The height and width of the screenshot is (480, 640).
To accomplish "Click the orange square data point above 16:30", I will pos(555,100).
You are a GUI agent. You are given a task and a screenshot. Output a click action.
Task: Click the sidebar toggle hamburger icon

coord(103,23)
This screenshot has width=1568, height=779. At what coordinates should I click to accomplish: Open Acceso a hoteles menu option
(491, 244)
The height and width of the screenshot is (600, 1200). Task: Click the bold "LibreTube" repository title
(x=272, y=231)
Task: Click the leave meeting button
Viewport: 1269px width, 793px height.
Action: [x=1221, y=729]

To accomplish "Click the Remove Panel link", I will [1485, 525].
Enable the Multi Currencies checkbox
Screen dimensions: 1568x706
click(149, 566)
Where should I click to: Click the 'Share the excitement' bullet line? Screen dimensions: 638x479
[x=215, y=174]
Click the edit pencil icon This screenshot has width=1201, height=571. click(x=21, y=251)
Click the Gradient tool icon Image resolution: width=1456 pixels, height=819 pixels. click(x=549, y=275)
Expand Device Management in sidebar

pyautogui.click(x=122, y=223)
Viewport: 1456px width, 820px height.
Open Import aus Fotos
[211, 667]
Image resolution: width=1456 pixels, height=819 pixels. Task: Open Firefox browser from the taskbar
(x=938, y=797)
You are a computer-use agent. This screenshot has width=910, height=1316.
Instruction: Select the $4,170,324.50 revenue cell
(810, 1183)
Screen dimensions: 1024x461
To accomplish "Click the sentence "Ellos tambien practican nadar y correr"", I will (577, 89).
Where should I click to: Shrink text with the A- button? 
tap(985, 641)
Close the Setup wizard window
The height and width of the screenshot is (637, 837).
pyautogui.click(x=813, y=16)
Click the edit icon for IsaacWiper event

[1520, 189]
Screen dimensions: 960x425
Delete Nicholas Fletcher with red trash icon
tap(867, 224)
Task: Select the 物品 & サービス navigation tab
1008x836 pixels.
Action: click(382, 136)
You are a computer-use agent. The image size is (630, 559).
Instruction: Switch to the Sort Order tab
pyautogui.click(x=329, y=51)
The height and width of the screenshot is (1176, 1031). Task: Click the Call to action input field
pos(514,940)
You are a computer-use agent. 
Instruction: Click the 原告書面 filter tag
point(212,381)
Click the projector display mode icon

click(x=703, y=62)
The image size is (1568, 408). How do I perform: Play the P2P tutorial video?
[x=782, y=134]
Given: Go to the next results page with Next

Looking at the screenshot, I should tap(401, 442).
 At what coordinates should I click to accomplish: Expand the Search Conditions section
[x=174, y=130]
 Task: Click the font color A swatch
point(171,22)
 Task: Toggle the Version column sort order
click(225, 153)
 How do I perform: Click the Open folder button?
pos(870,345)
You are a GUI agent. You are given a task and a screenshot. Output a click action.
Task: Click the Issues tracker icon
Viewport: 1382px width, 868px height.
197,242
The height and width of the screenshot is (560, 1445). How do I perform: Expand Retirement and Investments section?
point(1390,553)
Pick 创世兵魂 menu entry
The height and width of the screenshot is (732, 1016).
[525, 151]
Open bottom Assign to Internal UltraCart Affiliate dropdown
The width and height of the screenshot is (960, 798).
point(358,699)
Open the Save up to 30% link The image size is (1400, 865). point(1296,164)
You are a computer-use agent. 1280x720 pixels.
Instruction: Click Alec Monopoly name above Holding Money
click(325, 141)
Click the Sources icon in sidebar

▸ **Job**
Collect each line of the items above that contains the word "what" and copy those lines unchanged. Treat the match as case-sensitive.

▸ **Output of the task**
This screenshot has width=1568, height=779. At what coordinates should I click to accomplish: Open Acceso a hoteles menu option
 At what coordinates should I click to accomplish: Expand the Search Conditions section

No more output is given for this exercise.